Jadalne bilety z olejem konopnym: Przygotowania do świąt Bożego Narodzenia i koronawirus sprawiły, że czujesz się zestresowany? Operator transportu miejskiego w Berlinie – BVG proponuje na stres zjedzenie biletu na metro, skropionego olejem z konopii.
Jadalne bilety z olejem konopnym: Nowy sposób na stres
Berlińskie przedsiębiorstwo BVG ogłosiło, że od piątku 17 grudnia, w kasach biletowych będzie można nabyć w jadalne bilety na komunikację miejską. Bilety, które kosztują 8,80 euro za sztukę i uprawniają do całodziennych przejazdów, są wykonane z jadalnego papieru i nasączone trzema kroplami oleju konopnego.

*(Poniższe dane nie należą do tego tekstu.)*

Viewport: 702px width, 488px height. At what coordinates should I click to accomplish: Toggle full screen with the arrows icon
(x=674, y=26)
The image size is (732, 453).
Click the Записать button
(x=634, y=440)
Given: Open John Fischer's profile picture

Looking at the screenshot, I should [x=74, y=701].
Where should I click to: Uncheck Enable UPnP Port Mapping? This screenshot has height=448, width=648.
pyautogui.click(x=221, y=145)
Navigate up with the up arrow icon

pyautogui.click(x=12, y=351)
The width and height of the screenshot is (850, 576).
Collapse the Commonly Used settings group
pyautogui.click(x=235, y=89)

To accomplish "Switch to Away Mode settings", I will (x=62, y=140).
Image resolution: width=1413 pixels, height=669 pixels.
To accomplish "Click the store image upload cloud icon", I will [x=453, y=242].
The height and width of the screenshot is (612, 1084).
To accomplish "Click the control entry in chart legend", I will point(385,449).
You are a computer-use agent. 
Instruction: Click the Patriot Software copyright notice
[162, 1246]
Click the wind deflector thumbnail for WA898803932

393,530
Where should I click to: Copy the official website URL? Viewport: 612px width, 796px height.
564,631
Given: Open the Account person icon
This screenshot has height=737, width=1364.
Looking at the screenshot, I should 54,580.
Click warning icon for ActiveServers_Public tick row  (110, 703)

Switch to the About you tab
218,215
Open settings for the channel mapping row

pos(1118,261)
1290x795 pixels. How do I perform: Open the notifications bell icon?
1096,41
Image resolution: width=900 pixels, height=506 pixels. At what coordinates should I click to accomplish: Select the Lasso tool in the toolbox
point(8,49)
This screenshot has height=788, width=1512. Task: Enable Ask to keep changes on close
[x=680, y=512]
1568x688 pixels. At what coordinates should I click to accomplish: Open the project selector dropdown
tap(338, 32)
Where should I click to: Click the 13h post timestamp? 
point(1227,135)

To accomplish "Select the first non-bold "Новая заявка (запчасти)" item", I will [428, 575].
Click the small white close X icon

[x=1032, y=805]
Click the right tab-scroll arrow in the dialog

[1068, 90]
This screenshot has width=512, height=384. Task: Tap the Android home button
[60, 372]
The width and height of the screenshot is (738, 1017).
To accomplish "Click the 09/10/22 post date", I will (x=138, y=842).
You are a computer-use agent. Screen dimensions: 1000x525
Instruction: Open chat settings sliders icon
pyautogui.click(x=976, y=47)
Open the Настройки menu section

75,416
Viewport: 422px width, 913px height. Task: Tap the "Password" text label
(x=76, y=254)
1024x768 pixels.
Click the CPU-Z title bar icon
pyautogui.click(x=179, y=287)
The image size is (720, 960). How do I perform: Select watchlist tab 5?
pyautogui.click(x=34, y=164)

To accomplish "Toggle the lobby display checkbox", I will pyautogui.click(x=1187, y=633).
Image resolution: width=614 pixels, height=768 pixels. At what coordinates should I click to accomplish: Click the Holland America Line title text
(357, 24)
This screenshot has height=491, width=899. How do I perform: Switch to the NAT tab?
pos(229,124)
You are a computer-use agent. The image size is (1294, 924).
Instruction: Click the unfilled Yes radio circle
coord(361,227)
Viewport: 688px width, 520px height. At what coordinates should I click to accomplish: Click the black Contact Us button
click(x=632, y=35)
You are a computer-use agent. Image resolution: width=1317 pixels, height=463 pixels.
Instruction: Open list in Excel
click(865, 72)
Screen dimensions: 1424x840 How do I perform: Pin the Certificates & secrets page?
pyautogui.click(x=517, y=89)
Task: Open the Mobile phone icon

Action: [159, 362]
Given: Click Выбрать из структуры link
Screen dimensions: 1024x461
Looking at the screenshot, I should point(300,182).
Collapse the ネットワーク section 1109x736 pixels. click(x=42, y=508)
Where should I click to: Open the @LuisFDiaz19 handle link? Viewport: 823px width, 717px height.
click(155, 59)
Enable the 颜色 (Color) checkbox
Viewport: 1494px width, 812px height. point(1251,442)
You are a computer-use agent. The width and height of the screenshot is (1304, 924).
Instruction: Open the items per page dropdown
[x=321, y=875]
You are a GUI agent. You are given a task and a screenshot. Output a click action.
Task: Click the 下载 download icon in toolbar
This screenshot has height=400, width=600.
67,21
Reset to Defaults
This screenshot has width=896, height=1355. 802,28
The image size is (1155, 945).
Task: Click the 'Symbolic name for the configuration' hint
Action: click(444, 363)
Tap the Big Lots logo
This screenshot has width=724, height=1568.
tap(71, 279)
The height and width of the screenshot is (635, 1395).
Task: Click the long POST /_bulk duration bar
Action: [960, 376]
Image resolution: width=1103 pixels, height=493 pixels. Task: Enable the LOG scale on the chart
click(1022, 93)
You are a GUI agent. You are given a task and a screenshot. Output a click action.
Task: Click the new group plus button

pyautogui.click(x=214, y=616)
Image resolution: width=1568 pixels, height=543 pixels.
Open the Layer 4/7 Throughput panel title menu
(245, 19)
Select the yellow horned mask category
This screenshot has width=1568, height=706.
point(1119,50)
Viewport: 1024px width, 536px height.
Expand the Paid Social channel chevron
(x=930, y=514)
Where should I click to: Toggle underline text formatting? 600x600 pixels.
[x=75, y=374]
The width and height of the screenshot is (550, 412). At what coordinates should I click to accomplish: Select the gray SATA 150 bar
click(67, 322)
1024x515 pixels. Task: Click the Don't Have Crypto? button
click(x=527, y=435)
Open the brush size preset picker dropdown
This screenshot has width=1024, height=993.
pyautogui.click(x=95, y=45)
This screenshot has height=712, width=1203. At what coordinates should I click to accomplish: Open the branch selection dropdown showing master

„W ten sposób możesz bezproblemowo podróżować po Berlinie przez cały dzień, a potem po prostu przełknąć świąteczny stres razem z biletem” – wyjaśnia BVG w spocie reklamującym nietypowe karnety przejazdowe.
Wprawdzie olej konopny w przeciwieństwie do kwiatów konopi, nie zawiera substancji odurzających, takich jak THC, ale rzekomo posiada działanie uspokajające.
„Sezon przygotowania do świąt w Berlinie często nie jest kontemplacyjny” – stwierdza w reklamie BVG aktor przebrany za starszego kierowcę autobusu. „Na szczęście znaleźliśmy dobre rozwiązanie” – dodaje, zachęcając do zakupu jadalnego biletu.
Jak informuje dziennik “Faz” zarząd BVG wyjaśnił, że nie chce jednak, aby reklama była rozumiana jako głos w debacie na temat legalizacji marihuany. „Jesteśmy przeciwni wszelkim formom zażywania narkotyków – niezależnie od tego, czy jest to legalne czy nie” – zapewniono. „Jesteśmy jednak za bardziej otwartym podejściem do całkowicie nieszkodliwych substancji”.
Można zjeść dopiero zużyty bilet
Rzecznik BVG Jannes Schwentu powiedział Reuterowi, że „oczywiście, to wszystko należy traktować z przymrużeniem oka”. Dodał, że pasażerowie powinni pamiętać, że bilet mogą zjeść dopiero na koniec dnia, gdyż na wypadek kontroli muszą go okazać kontrolerowi”.